Regarding comment No. 3, it is my view that said comment does not fully respond to criteria question No. 3. There is no comment regarding the training being a condition of employment. The record here is clear that the claim*25ant’s activities regarding a Master’s degree program were not a condition of employment.
I would hold that the degree of control exhibited here by approval of the education plan was illusory at best, and that the benefit to the employer was indirect and could occur only in the speculative future, and was not a part of the contract of employment and that, therefore, claimant’s injury was not compensable.
I do agree with the following comments by the workers’ compensation judge:
“The instant case presents a case of first impression in Montana. In resolving the issue this Court looks first to the statute, to Montana case law and finally to other jurisdictions for guidance.
“Clearly, the potential impact of the instant case is enormous. Many individuals, already employed, seek additional training in an effort to upgrade their skills, and to improve their employment status by becoming better trained and thereby eligible for higher paying positions. This may be particularly so in the educational field. The present case demonstrates that teachers who are educated beyond a four year bachelor degree are eligible for a higher salary. Obviously it is a personal benefit to increase one’s income. Simultaneously, it can be inferred that a teacher’s personal enhancement of skills through graduate training will be an asset to the employer by becoming a more knowledgeable educator.” (Emphasis added.)

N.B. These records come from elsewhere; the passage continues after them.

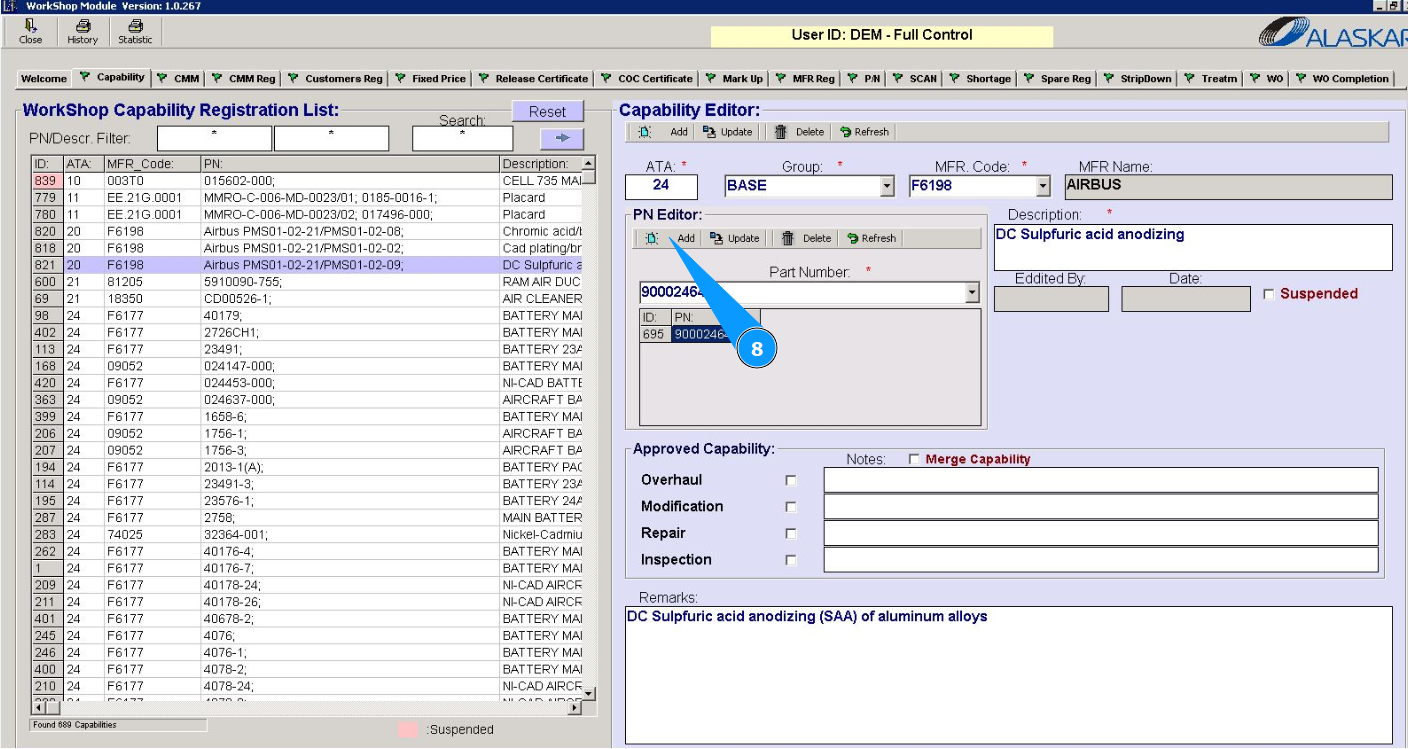1408x749 pixels.
Task: Enable the Suspended checkbox
Action: pyautogui.click(x=1269, y=294)
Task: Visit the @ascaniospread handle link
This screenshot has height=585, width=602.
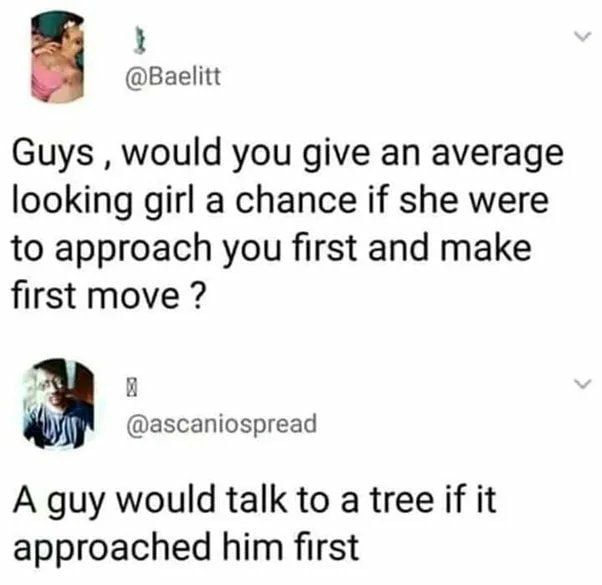Action: [222, 424]
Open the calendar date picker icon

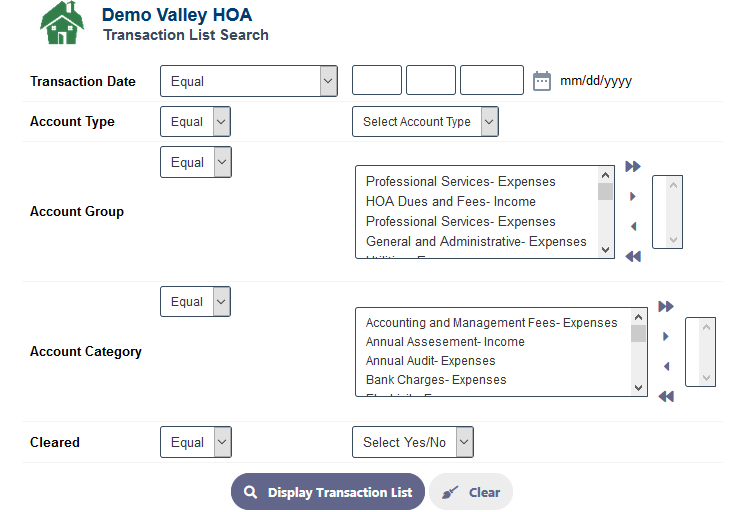[x=542, y=81]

The workers’ compensation judge clearly recognized the possible impact of his decision, after affirmance by this Court, upon every school district in Montana and upon employers in general. He did not allude to the “special errand” exception to the “going and coming” rule in his findings, conclusions, or judgment, but the majority has now expanded the exception to cover a summertime of travel activities. The claimant’s teachers at Western Montana College would not receive compensation for injuries sustained while traveling to the college, even though they were under *26a contract of employment with the college, but the majority has now extended compensation benefits to a student, without an employment contract, traveling to that same college.
It is my view that each case cited by the majority and the workers’ compensation court judge as supporting compensability is already distinguishable from the present case either on the basis of salary payments, direct benefits to the employer, or compulsion to attend training programs as a condition of employment.
I would reverse.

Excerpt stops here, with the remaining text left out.